**Exercise aim**
Reproduce, word for word, the portion of the news excerpt about Willacy's death row records appeal starting at "Willacy’s lawyers are pointing" and ending at "administers lethal injection.".

== Document extract ==

READ: Clock Stops For Former Cop On Death Row: Florida High Court Halts Execution For DNA Testing

Now Willacy’s lawyers are asking the Supreme Court to step in, arguing that appealing the denial after the fact does nothing when the clock is ticking. In a reply filed Thursday morning, they said a regular appeal would be useless because the deadline to file a new postconviction motion has already passed.

“Appealing the denial after the time has lapsed and proceedings have concluded in circuit court affords Willacy absolutely no remedy,” his attorneys wrote. “Willacy has attempted to file his writ before the deadline for the successive motion but will not make the useless attempt to file a motion without the needed records.”

The Florida Supreme Court
Florida Supreme Court (TFP File Photo)

The case has drawn attention because of a warning from U.S. Supreme Court Justice Sonia Sotomayor just last month in a similar Florida case. She wrote that the state’s courts appear to be placing death row inmates in a “Catch-22” by denying records requests because the prisoners don’t yet have enough information to raise a claim, when the whole reason they’re asking for the records is to get that information.

Willacy’s lawyers are pointing to that same problem here. They say the records they’re asking for would help support an Eighth Amendment claim about how the state carries out executions. They also note that in another recent case, records turned over in Frank Walls’ federal lawsuit suggested possible problems with how the state administers lethal injection.

===
== Data segment ==

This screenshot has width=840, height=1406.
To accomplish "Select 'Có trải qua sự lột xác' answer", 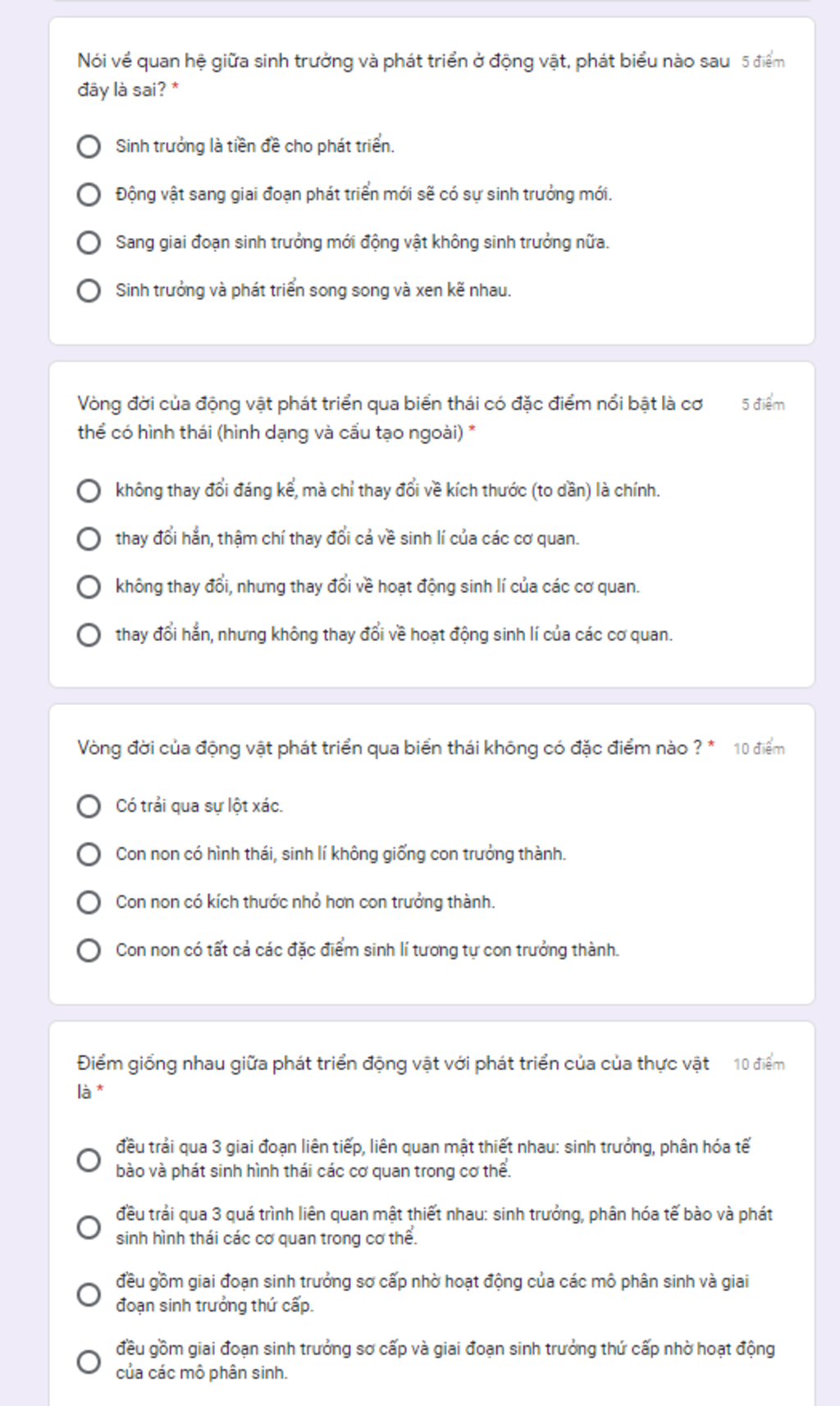I will 89,806.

===

**Written solution**
Willacy’s lawyers are pointing to that same problem here. They say the records they’re asking for would help support an Eighth Amendment claim about how the state carries out executions. They also note that in another recent case, records turned over in Frank Walls’ federal lawsuit suggested possible problems with how the state administers lethal injection.